### Supplied data ###

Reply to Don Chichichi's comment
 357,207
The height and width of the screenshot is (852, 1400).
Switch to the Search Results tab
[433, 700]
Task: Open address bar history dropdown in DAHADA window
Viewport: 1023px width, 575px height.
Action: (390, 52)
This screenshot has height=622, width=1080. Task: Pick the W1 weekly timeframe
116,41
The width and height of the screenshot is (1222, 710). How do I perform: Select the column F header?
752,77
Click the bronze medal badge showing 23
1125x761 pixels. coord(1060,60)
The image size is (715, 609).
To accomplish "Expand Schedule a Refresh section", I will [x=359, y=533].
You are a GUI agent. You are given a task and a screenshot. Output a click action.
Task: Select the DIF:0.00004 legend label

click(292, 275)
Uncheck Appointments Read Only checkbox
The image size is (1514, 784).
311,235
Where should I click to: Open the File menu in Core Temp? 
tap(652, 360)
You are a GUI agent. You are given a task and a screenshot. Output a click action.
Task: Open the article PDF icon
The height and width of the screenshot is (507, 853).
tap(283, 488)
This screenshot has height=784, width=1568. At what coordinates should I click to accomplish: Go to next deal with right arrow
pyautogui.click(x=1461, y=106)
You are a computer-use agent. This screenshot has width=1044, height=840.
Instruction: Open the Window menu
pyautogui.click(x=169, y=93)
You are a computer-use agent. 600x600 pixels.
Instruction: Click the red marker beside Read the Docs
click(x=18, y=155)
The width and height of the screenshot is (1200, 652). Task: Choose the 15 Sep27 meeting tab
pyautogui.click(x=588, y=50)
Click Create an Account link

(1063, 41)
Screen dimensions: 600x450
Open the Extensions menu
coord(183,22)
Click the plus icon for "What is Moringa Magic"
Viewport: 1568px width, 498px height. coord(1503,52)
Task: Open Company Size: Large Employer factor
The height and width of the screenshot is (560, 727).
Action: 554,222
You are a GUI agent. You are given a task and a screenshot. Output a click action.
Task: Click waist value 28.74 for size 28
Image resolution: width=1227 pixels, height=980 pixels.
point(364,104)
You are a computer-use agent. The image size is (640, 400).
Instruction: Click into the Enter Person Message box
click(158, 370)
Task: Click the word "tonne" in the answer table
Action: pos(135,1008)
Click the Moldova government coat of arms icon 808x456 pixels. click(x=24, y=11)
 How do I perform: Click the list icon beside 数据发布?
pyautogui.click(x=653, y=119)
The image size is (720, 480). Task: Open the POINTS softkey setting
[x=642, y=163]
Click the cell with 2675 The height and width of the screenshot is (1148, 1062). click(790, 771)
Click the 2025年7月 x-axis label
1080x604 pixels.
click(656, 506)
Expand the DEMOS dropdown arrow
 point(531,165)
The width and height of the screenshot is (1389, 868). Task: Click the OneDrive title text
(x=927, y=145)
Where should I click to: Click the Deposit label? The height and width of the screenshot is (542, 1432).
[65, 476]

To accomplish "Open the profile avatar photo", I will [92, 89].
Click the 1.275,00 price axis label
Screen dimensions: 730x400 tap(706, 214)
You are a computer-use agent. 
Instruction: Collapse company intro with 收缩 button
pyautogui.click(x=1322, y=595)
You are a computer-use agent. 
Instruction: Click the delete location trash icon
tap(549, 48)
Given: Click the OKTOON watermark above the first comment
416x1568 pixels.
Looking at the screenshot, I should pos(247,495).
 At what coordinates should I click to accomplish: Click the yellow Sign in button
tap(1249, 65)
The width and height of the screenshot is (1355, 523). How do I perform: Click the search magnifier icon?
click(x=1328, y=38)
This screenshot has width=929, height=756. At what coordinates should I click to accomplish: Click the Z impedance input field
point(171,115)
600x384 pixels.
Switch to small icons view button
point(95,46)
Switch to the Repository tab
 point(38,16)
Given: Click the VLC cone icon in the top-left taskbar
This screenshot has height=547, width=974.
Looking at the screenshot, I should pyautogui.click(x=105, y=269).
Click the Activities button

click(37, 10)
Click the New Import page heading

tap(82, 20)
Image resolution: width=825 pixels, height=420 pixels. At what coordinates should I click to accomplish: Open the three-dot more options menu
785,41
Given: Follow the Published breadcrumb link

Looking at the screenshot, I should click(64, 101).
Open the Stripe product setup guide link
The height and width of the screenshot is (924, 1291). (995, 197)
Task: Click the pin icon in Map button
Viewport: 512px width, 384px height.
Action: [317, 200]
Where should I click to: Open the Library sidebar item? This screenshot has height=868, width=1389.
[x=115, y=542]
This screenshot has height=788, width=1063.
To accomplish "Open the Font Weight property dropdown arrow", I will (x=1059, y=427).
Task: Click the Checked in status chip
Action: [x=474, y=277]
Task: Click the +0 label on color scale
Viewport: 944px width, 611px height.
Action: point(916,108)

###

Gather every line of the data above that contains the string "comment". Case matters.

- **Task solution**:
Reply to Don Chichichi's comment
Given: Click the OKTOON watermark above the first comment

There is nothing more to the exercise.